SINCE the onset of the Covid-19 pandemic in Trinidad and Tobago, many small and medium-sized businesses have been struggling to stay afloat, and there seem to be few tidings of great joy in the imminent future.
While some retailers still hold out hope for a boost in sales for the festive season, President of the Chaguanas Chamber of Commerce, Vishnu Charran is preparing for the worst.
“Businesses need to understand there is no guarantee that this will turn around in the next three months. For those businesses who are already preparing for a bright Christmas season, must understand people don’t have money except for basic necessities,” he said.
Echoing similar sentiments, President of the Couva/Pt Lisas Chamber of Commerce, Ramchand Rajbal Maraj said, “Covid 19 has caused a crippling effect on the business community of Couva/Point Lisas district, and by extension regionally and globally.
“SMEs are among the hardest hit as many businesses have been closed since the first lockdown. The plants that operate within the Point Lisas Industrial Estate are facing survivability issues. This has even occurred before Covid 19, and their most critical issues are natural gas availability and natural gas pricing. Approximately 12 plants have been closed.”
According to Charran, the pandemic has caused both short- and long-term effects on the economy, which will take a while to recover.
He said, “Unfortunately, as time goes along, more businesses will close down. Even with reduced rent, there are still no buyers coming into your establishment. What’s the sense of paying a $10,000 rent and you are not getting sales to cover at least half of that. When an economy falls like this it is all about survival.”
Rajbal Maraj noted the same for Couva and environs.
He said, “The sustainable success of the SMEs that operate within the Couva district and the other surrounding communities depend on the economic health of the players within the Point Lisas Industrial Estate. It is a symbiotic relationship, as business enterprises depend on the patronage of the working professionals of the Industrial Estate to drive the revenue base of their businesses.
“Also, Covid 19 has retarded the Couva/Point Lisas Community from any social, sporting, and cultural activities and lifestyles. This is very disconcerting and stressful. Owing to this very difficult situation, many people are facing severe unemployment. This has impacted consumer spending and consumer confidence in a very negative manner. Demand is low and business confidence is weak.

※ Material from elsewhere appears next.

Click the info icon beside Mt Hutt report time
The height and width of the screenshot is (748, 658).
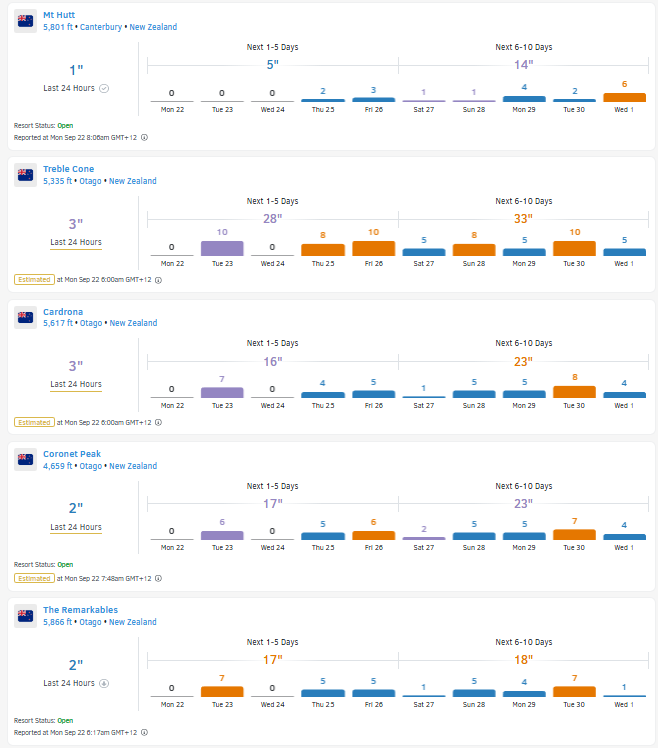(145, 137)
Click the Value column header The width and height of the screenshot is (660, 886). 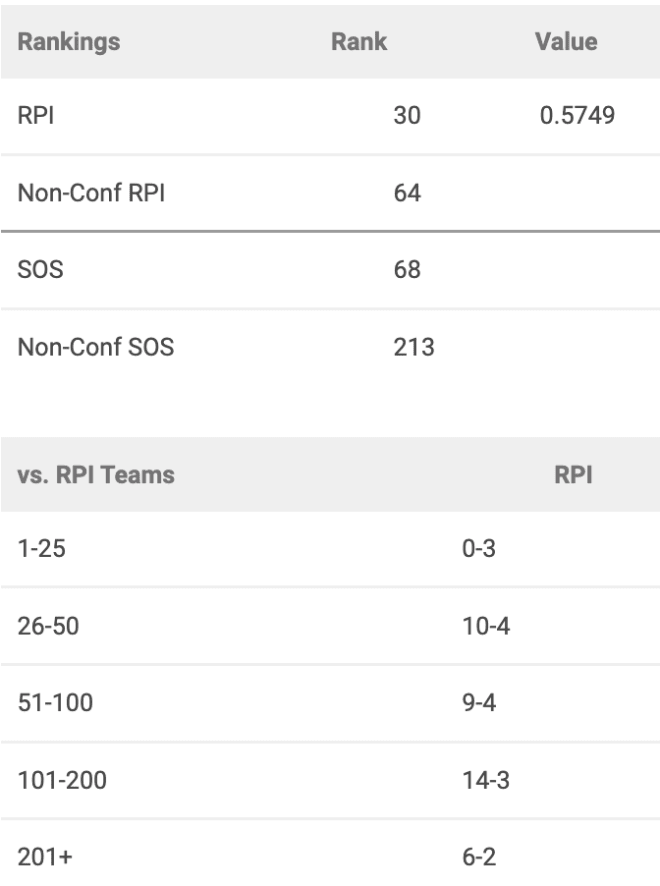566,42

As a result, this all sets the environment for a very bleak Christmas season.”
This was also echoed by President of the Sangre Grande Business Association, Kenneth Boodhu.

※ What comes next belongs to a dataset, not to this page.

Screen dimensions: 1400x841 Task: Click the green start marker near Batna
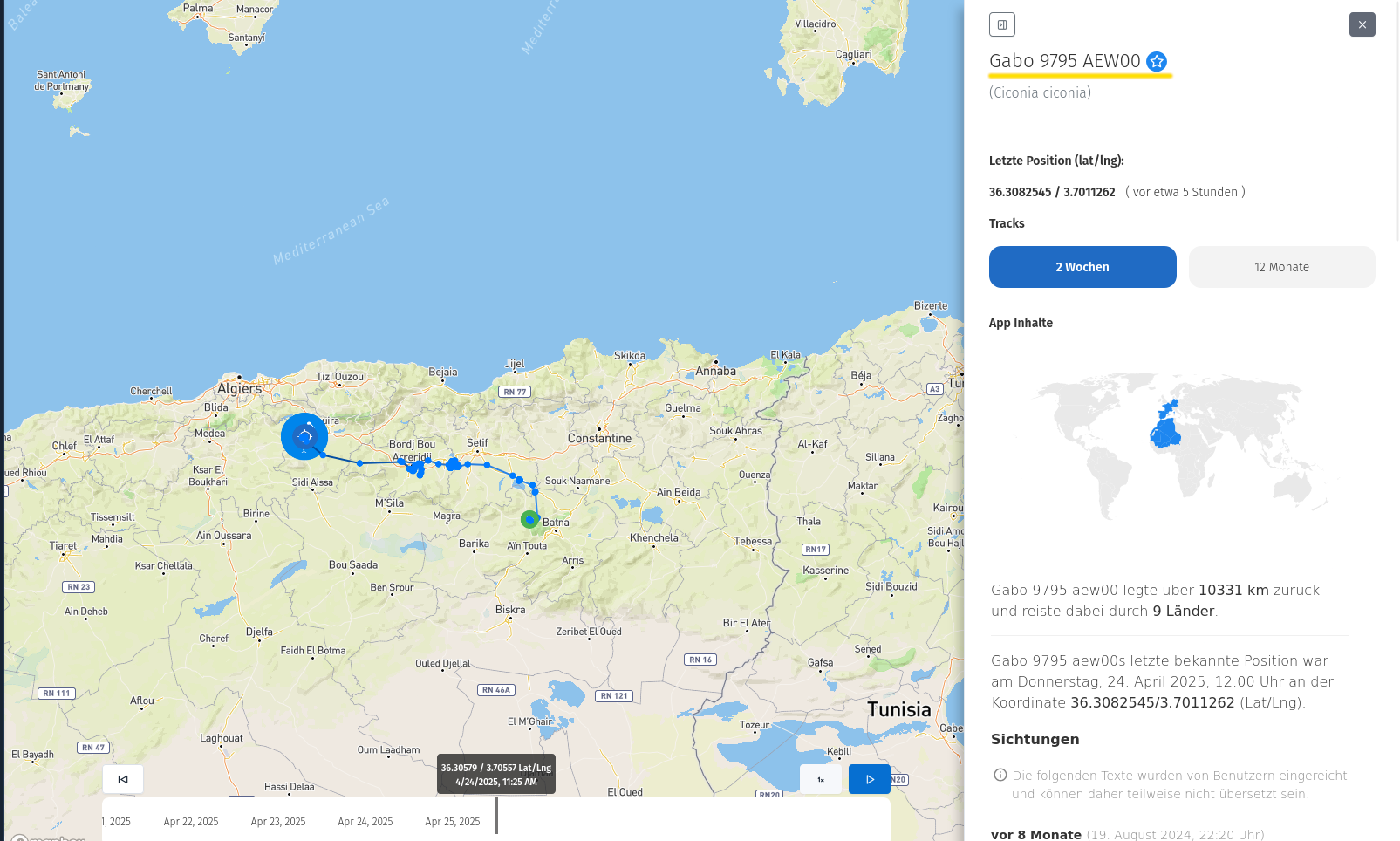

He said, “Approximately 20 per cent of businesses in Sangre Grande have permanently closed their doors and others have either laid off staff or drastically reduced the working hours of employees. With the Divali and Christmas seasons fast approaching, the general sentiment amongst the business community is one of uncertainty, leading to a lack of confidence in investing and an expectation of even more difficult times ahead. The state of the national economy serves to further exacerbate our precarious business environment. There is little confidence, little inspiration.”

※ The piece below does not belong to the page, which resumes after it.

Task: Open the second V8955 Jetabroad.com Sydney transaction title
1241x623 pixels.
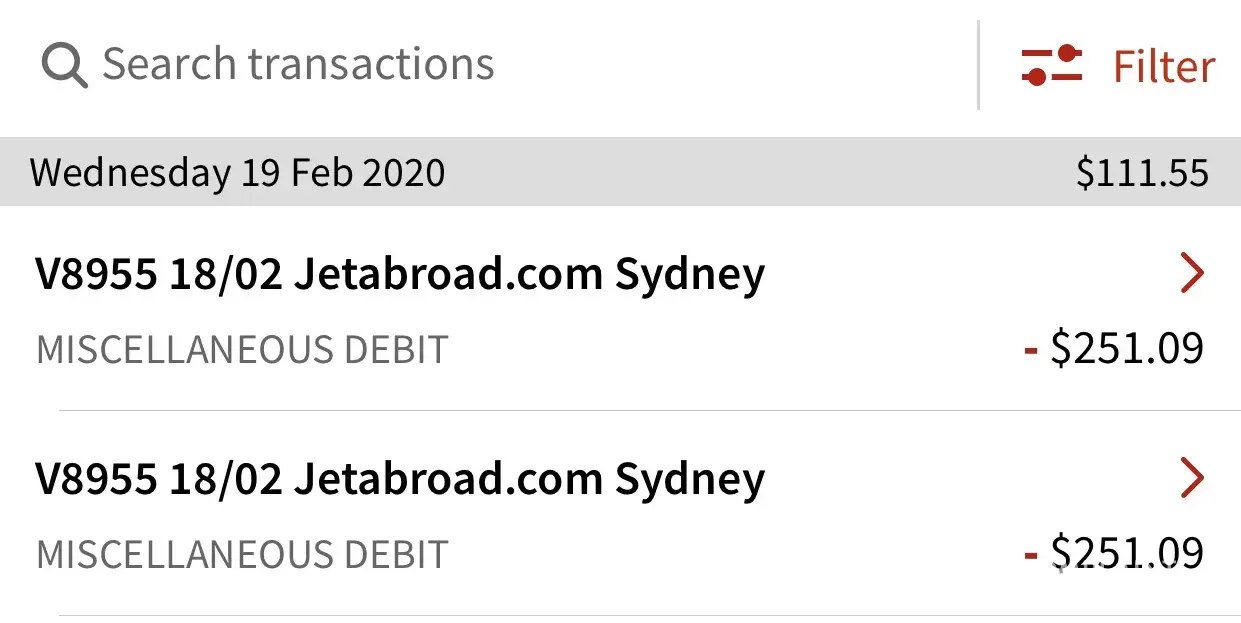Action: pyautogui.click(x=400, y=479)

According to Charran, while supermarkets and pharmacies have been able to operate almost unscathed during the pandemic, it continues to take a toll on non-essential small and medium-sized enterprises.
He says finding a balance is imperative, and assisting the SME sector will increase overall production and further bolster our export market.
Charran said Chaguanas needs an increase in the number of downstream industries, further development of the agriculture and maritime sectors, tourism, and the arts and entertainment.
Rajbal Maraj has also echoed similar sentiments, calling for banking sector reform, a national drive to build and enhance the agriculture sector inclusive of hydroponics, and greater support for the fishing industry.
“It should also include a national ‘Buy and Eat Local’ campaign,” he said.
President of the Supermarket Association, Rajiv Diptee commended the Minister of Finance on the October 5 budget presentation and believes there are several good measures to assist people in Trinidad and Tobago due to the current state of the economy.
He told Express Business the full VAT on imported food is to encourage consumers to buy more local goods.
While the 2021 fiscal package showcased an increase in the personal income tax exemption limit giving customers more income, Diptee says the expected increase in the cost of diesel that comes with the removal of the fuel subsidy will also drive transportation costs upward and force price increases for goods.
As many business owners continue to diversify to weather the financial woes brought on by the pandemic, Charran says despite their best efforts to entice customers, the Christmas season looks bleak.
He said, “For many businesses across the board, sales have fallen by 70 to 80 per cent. Luxury items have been one of the hardest hit during the pandemic because people don’t have the money to buy these items at this time. Not to mention caterers, those who do tent rentals, wedding planners, entertainers, and others in the creative industry don’t have a business right now.”
The Chamber plans to roll out a series of courses to assist entrepreneurs and people wanting to start their own business in the areas of marketing, business registration, social media, and more, Charran said.